§ **WHAT YOU SHOULD DO**
Take the data below and repeat it exactly.

§ **DATA**
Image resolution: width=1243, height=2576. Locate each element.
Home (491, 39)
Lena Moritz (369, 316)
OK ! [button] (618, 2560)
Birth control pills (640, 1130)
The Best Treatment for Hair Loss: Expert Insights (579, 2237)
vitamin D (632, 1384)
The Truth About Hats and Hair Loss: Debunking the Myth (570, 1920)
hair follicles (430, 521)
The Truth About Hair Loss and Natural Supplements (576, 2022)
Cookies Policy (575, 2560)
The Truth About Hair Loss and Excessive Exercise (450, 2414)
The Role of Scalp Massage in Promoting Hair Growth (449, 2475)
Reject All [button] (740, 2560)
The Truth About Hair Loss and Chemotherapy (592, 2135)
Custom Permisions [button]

§ **WRITTEN ANSWER**
Image resolution: width=1243, height=2576. Locate each element.
Home (491, 39)
Lena Moritz (369, 316)
OK ! [button] (618, 2560)
Birth control pills (640, 1130)
The Best Treatment for Hair Loss: Expert Insights (579, 2237)
vitamin D (632, 1384)
The Truth About Hats and Hair Loss: Debunking the Myth (570, 1920)
hair follicles (430, 521)
The Truth About Hair Loss and Natural Supplements (576, 2022)
Cookies Policy (575, 2560)
The Truth About Hair Loss and Excessive Exercise (450, 2414)
The Role of Scalp Massage in Promoting Hair Growth (449, 2475)
Reject All [button] (740, 2560)
The Truth About Hair Loss and Chemotherapy (592, 2135)
Custom Permisions [button]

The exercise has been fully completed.